- [Brano del documento]:
Nel libro parli di un problema culturale, di una crisi epocale. Quando è iniziata secondo te?
Non riesco a individuare un inizio. C’è chi dice che in Italia è tutto degenerato con il berlusconismo; Vittorio Sgarbi, se leggi un suo libro di molti anni fa, Le regole dell’arte, dice che tutto è iniziato con la pop art, con Andy Wharol, se leggi Nietzsche tutto dovrebbe essere iniziato probabilmente con l’Impero Romano. Se senti Galimberti ti dice che il male totale è iniziato col cristianesimo, che è la religione più individualista che ci sia. Da dove è iniziato non saprei neanche dirlo. Ma per quello che vedo io, sono del 1979, c’è stato un degenero dei costumi, ma anche questo è figlio del tempo che cambia, quindi non gli do particolare responsabilità. Quello che dico nel libro, però, è che questo degrado culturale abbinato allo sviluppo tecnologico, che rende possibile tracciarci sempre di più, monitorarci sempre di più, (come ho visto in Cina, addirittura si passa dal controllo all’influenzare i comportamenti), ecco, questa combinazione ci fa capire che esistono degli strumenti sempre più efficaci per sopprimere il dissenso, per veicolare la mente delle persone. Strumenti che possono addirittura anticipare la creazione di bisogni. Stiamo diventando sempre più pigri, sempre meno inclini al dissenso. In Italia si vede molto, ma se vai in Cina o in America te ne rendi conto in modo ancora più evidente. Il problema è che adesso chi si ribella ha molta più difficoltà di rendersene conto, di aggregare persone, di comunicarlo, perché anche la diffusione delle nostre idee è in mano a piattaforme esterne. Quindi, se tu hai un’idea che non viene premiata dall’algoritmo, allora non ci sei, non sei visibile. Così ci perdiamo un sacco di cose. Kafka diceva “quante cose non succedono in questo mondo”, una frase allucinante. Pensa quante opinioni non conosciamo per via dei meccanismi di selezione dei social. Ho letto un libro, che si chiama Narcotopia, in cui il protagonista in uno stato non riconosciuto all’interno della Birmania, Wha, cerca di fare di tutto per debellare la coltivazione dell’oppio, che è la maggiore fonte di entrate di questo narcostato; e questo personaggio viene incolpato di anticonformismo. Ecco, non penso che arriveremo ad avere un capo di accusa di anticonformismo nei libri di diritto, ma di base questo capo di accusa esiste già: nel socialismo, cioè il tribunale dei social, di fatto c’è già.
Una cosa che invece non fai mai è parlare direttamente di politici, anche se il tuo è anche un libro politico. Cos’è diventata la politica istituzionale in Italia?

- [Consegna]:
Traduci in inglese questa frase del brano: «Stiamo diventando sempre più pigri, sempre meno inclini al dissenso.» I record non hanno alcun ruolo in questa attività.

- [Elenco dati]:
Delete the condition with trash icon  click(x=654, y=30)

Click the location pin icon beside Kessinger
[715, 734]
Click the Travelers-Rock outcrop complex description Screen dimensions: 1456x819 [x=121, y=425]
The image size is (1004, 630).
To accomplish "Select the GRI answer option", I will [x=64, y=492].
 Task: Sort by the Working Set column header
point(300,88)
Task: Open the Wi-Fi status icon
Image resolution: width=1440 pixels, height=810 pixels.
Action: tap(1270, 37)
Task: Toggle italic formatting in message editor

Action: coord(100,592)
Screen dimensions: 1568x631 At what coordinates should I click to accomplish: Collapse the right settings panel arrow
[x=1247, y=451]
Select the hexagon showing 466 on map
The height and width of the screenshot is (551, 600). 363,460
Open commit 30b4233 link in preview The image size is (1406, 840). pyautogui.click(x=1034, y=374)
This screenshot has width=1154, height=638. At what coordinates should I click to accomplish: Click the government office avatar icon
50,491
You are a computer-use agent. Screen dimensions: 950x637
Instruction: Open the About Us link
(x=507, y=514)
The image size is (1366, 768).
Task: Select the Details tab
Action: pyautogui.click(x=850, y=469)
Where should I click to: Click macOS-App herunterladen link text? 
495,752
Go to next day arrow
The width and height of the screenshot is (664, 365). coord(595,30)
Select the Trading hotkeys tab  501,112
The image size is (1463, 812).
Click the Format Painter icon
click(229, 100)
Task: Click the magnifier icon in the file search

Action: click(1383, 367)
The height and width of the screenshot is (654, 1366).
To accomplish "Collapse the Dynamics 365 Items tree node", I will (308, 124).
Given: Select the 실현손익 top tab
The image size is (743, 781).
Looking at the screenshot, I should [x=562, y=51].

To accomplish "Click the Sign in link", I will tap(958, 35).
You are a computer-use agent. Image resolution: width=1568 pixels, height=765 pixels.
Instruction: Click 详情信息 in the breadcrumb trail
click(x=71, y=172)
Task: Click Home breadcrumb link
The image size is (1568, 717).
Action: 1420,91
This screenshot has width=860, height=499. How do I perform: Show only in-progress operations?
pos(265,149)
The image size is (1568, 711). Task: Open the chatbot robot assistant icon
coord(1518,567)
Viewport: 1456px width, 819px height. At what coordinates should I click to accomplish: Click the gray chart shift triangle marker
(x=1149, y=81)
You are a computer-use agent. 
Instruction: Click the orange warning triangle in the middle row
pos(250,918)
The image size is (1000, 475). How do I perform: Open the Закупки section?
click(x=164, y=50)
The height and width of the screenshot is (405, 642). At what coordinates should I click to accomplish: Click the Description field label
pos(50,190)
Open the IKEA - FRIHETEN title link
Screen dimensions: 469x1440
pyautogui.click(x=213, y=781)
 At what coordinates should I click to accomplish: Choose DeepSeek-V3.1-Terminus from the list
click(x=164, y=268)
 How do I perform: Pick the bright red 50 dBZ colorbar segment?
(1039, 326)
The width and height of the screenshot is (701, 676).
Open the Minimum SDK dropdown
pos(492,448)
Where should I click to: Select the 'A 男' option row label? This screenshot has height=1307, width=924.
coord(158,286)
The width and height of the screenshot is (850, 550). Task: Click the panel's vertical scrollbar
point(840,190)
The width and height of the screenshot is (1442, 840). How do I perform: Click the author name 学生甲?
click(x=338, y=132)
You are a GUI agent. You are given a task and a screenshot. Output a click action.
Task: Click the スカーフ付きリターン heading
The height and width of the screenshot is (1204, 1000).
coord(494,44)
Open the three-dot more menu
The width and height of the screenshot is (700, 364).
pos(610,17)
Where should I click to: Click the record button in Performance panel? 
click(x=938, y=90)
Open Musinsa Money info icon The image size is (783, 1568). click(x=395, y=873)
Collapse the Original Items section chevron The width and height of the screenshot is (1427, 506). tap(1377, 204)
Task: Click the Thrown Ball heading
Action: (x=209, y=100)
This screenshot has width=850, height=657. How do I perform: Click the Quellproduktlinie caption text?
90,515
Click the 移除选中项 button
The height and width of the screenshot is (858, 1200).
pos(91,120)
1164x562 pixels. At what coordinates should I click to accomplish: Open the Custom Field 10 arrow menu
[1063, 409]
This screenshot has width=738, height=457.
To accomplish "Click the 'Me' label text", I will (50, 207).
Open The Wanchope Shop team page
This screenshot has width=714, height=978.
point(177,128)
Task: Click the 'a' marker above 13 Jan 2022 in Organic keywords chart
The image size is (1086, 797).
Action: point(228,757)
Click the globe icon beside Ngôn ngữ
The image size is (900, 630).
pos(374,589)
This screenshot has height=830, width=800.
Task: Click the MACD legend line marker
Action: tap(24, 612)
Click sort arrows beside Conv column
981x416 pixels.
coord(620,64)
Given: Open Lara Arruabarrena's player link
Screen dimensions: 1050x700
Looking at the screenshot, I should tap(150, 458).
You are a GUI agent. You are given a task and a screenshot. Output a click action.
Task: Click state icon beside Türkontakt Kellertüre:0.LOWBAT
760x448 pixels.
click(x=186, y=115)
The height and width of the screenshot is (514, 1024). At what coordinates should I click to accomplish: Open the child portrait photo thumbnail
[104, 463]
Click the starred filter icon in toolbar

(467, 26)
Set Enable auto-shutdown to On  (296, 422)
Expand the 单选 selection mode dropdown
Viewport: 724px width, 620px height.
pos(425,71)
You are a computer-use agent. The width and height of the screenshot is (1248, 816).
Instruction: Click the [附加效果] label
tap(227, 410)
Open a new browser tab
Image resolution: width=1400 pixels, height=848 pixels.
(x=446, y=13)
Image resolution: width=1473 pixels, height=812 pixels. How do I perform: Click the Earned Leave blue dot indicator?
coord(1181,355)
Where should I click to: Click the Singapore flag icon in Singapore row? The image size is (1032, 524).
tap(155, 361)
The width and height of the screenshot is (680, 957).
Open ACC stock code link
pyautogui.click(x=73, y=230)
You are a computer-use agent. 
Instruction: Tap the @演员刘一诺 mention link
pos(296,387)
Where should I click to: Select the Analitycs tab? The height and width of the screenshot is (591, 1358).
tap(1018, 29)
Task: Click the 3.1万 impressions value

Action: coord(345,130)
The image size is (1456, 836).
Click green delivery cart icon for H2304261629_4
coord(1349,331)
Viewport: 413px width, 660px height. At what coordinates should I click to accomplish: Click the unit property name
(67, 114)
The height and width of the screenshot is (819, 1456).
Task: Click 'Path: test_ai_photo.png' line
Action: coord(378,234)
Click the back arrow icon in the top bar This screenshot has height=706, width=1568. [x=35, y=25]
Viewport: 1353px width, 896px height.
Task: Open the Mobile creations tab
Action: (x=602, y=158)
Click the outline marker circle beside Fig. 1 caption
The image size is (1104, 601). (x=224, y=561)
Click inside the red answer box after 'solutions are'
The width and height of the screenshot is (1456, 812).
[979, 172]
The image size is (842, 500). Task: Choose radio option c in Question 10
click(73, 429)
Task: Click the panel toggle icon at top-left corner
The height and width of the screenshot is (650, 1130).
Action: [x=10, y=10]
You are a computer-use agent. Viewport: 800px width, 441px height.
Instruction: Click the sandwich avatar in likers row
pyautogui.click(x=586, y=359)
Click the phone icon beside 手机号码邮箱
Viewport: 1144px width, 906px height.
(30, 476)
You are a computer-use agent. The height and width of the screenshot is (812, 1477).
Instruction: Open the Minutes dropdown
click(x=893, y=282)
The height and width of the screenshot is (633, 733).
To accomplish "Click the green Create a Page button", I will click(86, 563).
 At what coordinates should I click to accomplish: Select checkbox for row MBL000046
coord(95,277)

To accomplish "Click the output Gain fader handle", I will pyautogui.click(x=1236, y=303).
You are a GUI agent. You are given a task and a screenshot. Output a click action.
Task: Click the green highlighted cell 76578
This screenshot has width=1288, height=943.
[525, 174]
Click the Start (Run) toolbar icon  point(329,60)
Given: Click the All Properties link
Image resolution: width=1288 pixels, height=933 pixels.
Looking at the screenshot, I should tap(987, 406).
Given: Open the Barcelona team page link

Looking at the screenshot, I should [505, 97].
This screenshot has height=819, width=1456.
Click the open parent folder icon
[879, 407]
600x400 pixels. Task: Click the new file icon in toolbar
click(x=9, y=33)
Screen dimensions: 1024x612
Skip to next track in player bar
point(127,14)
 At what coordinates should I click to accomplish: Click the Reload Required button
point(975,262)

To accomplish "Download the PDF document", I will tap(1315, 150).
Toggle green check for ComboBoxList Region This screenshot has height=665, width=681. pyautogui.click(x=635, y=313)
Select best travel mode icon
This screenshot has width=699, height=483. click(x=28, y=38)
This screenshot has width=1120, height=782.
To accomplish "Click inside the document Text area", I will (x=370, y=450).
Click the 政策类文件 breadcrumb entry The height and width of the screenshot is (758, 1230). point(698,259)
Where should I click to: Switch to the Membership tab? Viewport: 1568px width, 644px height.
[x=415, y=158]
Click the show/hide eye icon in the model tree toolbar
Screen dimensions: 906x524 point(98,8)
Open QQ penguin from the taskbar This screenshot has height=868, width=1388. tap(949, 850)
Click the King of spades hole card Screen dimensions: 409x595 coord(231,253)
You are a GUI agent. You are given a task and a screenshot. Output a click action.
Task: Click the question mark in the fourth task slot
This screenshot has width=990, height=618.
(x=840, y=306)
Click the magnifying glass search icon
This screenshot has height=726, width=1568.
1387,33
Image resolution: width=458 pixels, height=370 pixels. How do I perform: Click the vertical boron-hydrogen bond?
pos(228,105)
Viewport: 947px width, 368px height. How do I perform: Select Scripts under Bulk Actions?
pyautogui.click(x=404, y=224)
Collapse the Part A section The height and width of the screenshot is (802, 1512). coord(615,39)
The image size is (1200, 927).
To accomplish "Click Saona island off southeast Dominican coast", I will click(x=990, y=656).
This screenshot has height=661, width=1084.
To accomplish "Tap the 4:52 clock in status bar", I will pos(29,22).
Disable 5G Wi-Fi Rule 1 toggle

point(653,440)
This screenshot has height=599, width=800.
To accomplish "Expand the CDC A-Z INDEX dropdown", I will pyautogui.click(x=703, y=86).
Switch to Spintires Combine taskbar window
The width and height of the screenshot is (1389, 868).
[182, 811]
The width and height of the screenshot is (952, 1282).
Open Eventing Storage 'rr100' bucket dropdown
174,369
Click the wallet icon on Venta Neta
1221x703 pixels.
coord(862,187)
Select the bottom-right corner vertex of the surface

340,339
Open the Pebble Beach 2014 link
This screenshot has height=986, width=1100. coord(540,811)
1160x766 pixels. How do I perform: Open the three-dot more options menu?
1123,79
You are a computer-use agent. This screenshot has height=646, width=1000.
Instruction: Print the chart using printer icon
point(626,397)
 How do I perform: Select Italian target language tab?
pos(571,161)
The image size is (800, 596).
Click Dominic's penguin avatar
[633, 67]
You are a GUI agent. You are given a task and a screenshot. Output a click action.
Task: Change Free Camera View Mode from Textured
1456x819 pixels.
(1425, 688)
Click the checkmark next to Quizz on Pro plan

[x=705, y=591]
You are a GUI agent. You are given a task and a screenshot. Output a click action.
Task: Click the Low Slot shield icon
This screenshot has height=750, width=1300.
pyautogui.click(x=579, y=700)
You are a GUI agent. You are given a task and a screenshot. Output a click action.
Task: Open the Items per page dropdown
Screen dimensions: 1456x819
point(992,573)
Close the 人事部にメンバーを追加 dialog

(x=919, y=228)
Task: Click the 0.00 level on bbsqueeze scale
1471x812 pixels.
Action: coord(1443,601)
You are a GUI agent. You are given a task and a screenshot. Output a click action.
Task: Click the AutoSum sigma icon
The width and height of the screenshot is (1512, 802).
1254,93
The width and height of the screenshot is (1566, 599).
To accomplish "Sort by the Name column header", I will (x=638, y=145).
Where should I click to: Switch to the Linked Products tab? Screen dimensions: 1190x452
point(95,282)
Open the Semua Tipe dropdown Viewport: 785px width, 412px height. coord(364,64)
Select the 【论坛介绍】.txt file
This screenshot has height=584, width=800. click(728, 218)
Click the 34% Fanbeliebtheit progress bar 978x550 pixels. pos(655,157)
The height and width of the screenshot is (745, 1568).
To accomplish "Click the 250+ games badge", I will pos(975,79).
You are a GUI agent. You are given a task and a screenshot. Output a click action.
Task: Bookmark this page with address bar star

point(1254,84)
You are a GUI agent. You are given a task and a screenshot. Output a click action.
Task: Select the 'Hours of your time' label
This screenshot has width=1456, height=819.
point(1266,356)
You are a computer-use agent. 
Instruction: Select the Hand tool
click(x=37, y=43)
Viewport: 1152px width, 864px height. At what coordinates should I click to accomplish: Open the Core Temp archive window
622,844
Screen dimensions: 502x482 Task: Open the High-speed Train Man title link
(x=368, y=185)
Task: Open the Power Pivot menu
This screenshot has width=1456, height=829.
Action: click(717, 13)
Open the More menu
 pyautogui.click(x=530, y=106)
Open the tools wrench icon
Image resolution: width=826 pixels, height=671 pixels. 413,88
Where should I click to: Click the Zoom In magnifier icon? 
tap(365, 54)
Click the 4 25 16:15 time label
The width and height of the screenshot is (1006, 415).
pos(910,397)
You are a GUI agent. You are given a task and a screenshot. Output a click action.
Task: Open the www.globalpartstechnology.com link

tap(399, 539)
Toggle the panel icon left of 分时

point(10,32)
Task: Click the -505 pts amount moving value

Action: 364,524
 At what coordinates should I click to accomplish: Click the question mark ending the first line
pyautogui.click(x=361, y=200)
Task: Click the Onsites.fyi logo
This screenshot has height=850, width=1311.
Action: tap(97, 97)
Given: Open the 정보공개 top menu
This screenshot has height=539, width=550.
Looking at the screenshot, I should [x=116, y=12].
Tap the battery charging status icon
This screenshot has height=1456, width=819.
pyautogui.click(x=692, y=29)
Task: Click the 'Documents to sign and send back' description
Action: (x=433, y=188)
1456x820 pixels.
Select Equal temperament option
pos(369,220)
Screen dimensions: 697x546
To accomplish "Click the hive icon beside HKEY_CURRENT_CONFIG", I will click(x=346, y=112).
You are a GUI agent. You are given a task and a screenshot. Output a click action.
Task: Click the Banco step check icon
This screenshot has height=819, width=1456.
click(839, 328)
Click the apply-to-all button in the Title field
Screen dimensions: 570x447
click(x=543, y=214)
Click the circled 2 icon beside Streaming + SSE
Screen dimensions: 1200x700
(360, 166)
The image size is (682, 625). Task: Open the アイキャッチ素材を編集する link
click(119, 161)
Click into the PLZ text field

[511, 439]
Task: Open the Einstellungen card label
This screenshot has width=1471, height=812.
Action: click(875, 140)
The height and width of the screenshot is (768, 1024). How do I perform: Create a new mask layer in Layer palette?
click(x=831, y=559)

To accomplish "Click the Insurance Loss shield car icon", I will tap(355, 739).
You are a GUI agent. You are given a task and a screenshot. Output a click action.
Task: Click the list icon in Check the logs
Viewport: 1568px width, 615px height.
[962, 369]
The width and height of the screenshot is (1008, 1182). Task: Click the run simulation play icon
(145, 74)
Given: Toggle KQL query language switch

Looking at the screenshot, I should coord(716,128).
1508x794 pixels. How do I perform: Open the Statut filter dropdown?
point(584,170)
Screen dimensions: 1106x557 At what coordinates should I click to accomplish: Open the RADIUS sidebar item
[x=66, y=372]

- [Risposta completa]:
We are becoming lazier and lazier, less and less inclined to dissent.